*** DATA FOR ANALYSIS Section Begins ***
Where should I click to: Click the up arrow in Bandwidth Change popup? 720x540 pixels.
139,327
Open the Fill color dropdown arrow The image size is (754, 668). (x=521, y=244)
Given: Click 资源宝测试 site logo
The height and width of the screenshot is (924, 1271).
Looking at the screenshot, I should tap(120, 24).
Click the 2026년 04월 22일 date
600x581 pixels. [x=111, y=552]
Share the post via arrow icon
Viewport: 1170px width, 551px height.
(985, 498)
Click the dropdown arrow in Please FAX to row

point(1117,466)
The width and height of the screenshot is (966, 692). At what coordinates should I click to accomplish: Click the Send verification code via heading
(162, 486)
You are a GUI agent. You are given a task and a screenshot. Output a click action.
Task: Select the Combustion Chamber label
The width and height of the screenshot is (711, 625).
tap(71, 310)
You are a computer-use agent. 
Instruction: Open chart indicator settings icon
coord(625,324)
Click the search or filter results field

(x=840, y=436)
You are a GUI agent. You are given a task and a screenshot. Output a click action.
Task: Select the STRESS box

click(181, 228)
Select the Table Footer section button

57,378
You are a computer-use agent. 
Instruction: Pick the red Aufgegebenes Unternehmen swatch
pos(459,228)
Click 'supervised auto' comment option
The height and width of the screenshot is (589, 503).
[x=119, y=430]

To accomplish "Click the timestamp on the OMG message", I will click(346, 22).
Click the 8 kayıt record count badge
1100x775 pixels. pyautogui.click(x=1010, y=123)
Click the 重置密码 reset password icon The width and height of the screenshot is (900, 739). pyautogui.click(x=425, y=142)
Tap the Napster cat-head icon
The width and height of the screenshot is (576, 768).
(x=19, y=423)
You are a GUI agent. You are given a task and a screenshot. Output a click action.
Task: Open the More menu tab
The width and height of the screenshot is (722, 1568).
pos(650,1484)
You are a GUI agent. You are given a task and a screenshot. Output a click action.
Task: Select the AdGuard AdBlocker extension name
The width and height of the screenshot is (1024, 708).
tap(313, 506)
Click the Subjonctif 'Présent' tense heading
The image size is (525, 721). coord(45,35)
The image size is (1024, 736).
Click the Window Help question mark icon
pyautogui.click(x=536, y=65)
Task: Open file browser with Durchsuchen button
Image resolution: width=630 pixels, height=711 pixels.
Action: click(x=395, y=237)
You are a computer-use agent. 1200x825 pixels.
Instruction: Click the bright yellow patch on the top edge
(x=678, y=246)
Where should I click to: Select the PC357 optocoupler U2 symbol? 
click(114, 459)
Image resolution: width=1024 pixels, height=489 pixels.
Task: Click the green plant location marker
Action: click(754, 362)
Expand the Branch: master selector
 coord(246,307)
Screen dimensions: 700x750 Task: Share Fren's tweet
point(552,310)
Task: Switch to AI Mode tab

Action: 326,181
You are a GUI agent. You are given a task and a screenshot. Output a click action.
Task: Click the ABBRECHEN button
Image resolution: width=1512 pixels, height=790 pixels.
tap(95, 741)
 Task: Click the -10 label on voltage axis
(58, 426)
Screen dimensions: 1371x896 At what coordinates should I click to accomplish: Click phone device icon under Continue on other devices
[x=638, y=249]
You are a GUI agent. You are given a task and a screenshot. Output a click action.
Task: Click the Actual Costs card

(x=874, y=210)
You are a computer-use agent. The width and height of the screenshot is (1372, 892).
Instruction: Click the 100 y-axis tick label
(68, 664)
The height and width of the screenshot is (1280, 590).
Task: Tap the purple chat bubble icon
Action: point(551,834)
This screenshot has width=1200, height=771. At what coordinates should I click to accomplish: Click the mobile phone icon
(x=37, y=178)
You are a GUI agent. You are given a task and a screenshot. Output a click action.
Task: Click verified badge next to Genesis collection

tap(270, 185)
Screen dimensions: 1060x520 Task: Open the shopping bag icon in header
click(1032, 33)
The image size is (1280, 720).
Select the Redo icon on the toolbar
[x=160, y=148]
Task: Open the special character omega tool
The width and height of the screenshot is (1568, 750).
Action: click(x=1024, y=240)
*** DATA FOR ANALYSIS Section Ends ***
*PROMPT:*
Take from the entries every line that has the string "computer".

*EXERCISE ANSWER:*
You are a computer-use agent. 
You are a computer-use agent. 
You are a computer-use agent. 1200x825 pixels.
You are a computer-use agent. The width and height of the screenshot is (1372, 892).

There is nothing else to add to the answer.